* About this task *
The answer should hold exactly the lines of the entries below from the one containing "Task: Select the Healing eraser tool" through the last line, both included.

== Segment start ==

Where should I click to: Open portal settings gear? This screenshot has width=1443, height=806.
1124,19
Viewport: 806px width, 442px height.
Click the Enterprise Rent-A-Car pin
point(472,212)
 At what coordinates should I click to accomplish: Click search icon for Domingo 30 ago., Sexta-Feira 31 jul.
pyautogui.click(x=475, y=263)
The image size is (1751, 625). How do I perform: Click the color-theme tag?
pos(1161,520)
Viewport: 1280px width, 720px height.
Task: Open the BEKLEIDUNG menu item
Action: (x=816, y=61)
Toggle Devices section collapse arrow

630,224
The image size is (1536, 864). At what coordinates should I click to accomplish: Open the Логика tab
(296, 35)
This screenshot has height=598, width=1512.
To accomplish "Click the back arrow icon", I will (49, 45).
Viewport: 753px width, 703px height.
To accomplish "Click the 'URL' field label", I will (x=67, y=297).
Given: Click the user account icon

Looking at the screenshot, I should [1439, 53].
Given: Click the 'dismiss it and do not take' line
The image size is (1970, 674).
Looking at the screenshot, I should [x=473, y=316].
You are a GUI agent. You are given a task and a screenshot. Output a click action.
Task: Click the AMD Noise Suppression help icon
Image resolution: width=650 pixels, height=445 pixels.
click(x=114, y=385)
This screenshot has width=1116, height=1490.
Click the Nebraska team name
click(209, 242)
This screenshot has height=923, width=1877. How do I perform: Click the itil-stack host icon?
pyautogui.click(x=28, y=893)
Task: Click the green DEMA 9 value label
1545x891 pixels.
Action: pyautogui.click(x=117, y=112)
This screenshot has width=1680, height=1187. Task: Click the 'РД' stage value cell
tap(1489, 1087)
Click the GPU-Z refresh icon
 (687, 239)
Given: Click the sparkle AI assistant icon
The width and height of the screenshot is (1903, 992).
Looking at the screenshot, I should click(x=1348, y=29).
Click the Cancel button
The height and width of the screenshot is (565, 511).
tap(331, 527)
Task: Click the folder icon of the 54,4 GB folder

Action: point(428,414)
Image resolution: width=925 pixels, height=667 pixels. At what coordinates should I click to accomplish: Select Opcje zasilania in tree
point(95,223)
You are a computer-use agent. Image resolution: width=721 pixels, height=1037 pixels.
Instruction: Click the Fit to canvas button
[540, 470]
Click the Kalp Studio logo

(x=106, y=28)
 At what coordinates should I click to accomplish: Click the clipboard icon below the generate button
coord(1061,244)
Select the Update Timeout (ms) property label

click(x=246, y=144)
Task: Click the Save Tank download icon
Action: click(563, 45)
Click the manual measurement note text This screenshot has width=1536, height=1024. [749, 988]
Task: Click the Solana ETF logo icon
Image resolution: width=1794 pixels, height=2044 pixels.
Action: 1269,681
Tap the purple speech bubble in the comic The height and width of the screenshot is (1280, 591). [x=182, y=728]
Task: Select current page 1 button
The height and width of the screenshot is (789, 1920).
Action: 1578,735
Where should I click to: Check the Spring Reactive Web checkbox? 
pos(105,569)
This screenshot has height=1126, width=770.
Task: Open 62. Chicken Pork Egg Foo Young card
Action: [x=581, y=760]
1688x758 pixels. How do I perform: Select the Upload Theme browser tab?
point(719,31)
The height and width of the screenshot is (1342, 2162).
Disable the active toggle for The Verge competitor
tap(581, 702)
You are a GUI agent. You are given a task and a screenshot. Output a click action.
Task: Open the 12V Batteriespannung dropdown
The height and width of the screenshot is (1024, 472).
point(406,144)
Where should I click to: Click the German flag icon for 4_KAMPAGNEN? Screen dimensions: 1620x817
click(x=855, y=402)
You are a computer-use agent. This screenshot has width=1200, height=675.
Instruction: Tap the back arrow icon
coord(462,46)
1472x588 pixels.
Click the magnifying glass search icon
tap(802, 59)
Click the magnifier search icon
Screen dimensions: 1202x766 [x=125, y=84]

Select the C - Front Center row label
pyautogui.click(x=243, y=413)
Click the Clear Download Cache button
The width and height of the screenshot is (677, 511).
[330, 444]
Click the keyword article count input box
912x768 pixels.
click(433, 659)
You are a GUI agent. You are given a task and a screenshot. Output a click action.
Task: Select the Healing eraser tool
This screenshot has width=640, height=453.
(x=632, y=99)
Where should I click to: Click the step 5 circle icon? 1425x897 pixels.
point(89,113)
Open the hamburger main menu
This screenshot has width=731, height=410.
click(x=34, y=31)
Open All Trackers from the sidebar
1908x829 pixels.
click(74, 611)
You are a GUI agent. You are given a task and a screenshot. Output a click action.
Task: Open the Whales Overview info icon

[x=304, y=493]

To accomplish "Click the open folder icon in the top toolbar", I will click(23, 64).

== Segment end ==

* Solution to the exercise *
Task: Select the Healing eraser tool
This screenshot has width=640, height=453.
(x=632, y=99)
Where should I click to: Click the step 5 circle icon? 1425x897 pixels.
point(89,113)
Open the hamburger main menu
This screenshot has width=731, height=410.
click(x=34, y=31)
Open All Trackers from the sidebar
1908x829 pixels.
click(74, 611)
You are a GUI agent. You are given a task and a screenshot. Output a click action.
Task: Open the Whales Overview info icon

[x=304, y=493]

To accomplish "Click the open folder icon in the top toolbar", I will click(23, 64).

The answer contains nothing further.